People leave unsatisfying situations. They’ll work hard to stay in situations that they find satisfying and will make a lot of other sacrifices to keep things going. But when they leave, it’s because they have seen that situation for what it is – unfulfilling / unsatisfying – and they realize that there is not enough to be gained, or a lot to be lost, from remaining.

Regardless of the area of life – relationship, job, school, where someone calls home, hobby, etc… – the process is always the same for me.

Mindless enjoyment or contentment fades as the awareness that something is missing or out of place grows. Resentment or contempt arrive bringing along a fantasy of a different existence. Bitterness and hostility will soon appear if things do not change. If the situation remains the same, all of the negative emotions bubble-up suffocating and killing the once mindless bliss of “happy”.

I have become very aware of this process because I have gone through it a lot.
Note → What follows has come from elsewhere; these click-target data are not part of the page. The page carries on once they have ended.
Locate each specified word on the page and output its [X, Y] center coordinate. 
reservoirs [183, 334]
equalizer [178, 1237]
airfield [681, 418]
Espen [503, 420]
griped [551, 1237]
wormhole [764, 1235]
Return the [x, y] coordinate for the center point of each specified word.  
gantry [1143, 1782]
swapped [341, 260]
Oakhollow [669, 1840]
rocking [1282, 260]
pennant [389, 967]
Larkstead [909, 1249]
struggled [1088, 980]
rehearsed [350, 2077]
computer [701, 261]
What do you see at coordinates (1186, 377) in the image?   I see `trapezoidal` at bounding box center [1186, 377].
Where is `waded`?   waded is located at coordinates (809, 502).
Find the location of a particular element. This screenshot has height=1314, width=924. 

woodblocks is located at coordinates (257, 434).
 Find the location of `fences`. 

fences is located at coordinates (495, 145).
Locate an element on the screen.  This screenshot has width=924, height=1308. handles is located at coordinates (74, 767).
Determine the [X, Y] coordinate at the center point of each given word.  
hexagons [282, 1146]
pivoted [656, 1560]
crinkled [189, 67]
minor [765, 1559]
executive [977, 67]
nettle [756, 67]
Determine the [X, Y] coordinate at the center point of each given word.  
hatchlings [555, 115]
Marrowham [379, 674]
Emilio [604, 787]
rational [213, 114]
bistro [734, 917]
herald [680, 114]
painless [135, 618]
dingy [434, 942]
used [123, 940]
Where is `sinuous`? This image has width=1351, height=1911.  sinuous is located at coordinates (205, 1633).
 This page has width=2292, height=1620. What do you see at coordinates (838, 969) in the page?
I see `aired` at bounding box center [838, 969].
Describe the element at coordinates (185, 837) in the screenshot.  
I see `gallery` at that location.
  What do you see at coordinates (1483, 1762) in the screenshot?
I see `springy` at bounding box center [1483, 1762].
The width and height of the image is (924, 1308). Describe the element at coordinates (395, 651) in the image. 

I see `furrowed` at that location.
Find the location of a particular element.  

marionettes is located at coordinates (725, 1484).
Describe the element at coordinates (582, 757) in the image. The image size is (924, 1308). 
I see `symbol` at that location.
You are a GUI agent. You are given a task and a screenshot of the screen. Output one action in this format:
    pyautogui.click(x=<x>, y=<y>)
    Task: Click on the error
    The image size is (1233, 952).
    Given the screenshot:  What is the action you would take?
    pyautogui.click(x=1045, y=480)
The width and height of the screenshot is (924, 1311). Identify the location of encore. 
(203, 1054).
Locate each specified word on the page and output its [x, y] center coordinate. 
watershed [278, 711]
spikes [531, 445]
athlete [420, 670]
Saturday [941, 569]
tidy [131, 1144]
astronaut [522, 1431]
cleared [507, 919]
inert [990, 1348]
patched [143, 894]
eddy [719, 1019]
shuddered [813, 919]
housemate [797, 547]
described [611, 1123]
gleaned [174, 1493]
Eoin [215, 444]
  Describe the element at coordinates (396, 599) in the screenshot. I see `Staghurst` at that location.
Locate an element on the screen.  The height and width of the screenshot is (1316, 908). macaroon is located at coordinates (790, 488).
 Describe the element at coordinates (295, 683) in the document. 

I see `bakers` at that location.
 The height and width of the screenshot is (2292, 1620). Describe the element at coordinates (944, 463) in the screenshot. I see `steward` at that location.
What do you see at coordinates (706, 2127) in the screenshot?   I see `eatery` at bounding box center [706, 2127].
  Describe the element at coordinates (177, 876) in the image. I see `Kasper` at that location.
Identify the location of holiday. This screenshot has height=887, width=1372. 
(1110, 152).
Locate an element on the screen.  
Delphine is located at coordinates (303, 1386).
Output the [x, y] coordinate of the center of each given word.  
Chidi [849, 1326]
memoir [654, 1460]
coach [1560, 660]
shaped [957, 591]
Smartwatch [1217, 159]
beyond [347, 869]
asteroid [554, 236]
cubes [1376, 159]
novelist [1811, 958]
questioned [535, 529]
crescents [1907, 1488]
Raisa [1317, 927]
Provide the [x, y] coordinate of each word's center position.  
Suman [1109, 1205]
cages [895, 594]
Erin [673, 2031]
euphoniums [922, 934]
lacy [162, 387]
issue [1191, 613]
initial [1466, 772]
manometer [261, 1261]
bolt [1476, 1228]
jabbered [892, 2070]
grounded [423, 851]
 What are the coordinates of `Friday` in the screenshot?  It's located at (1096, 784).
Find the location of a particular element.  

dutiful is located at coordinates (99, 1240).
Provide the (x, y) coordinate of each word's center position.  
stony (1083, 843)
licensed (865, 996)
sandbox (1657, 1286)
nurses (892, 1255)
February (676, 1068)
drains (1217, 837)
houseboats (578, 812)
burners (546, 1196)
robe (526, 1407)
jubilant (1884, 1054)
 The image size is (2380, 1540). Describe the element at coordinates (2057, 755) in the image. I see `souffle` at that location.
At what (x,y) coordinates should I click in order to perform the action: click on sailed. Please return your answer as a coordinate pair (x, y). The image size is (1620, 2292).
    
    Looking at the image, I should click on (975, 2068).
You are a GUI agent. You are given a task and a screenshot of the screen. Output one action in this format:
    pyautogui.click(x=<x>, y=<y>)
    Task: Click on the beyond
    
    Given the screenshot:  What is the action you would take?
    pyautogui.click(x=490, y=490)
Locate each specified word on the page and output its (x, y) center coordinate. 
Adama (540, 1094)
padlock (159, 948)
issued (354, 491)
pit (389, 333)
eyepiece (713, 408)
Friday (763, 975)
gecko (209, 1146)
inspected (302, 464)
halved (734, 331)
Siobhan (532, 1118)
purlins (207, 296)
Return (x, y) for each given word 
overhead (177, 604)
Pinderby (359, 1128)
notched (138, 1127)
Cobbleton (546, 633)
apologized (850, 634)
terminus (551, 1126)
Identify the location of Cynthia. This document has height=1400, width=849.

I can feel or hear the seeds of resentment percolating in my consciousness very early on and have learned to pay attention to the potential harvest that may come to be. I don’t do anything other than notice the sensations the first few times I become aware of them as I may be having a tough day, be tired, hungry, whatever, just that something is off so what I attribute the negative moment to may have nothing to do with it. But I notice it, check inside, and get back to life with as clear a head as possible.

Most of the stuff never comes up again, lending validity to my notion that an empty belly, lack of sleep, or general BLAH can color the lens of perception. That’s good to know because, well, it’s just good to be reminded that I search for a reason AFTER I feel something and not necessarily the other way round.

But when the stuff does comes-up again and becomes impossible to let go of, I realize that the shift has occurred – like everything that is moving, a small change in the direction of life, when ignored, will deliver a big change in destination over the long run – so I make a dramatic change.

In most cases this means that I get out of the situation – leave a job, relationship, situation – and start something new or put more focus onto the other things I’m involved in. Occasionally I’ll spend some time to unpack my feelings / thoughts in order to track the actual cause of the misalignment. When this approach is successful, it creates a decision point where I can either change the situation or change my expectation of the existing situation.

Personal development grows from learning a new skill to help manage an existing situation, so figuring-out my thoughts / feelings / internal narrative is a critical practice. The key is to learn the new skill and implement it ONLY when it benefits all parties who are involved in the situation. There are times to make things work and there are times to move forward into something else.

Regardless of the outcome, when I start to notice that things are not as they need to be, I know that the process of change has begun and that it may be time to move forward.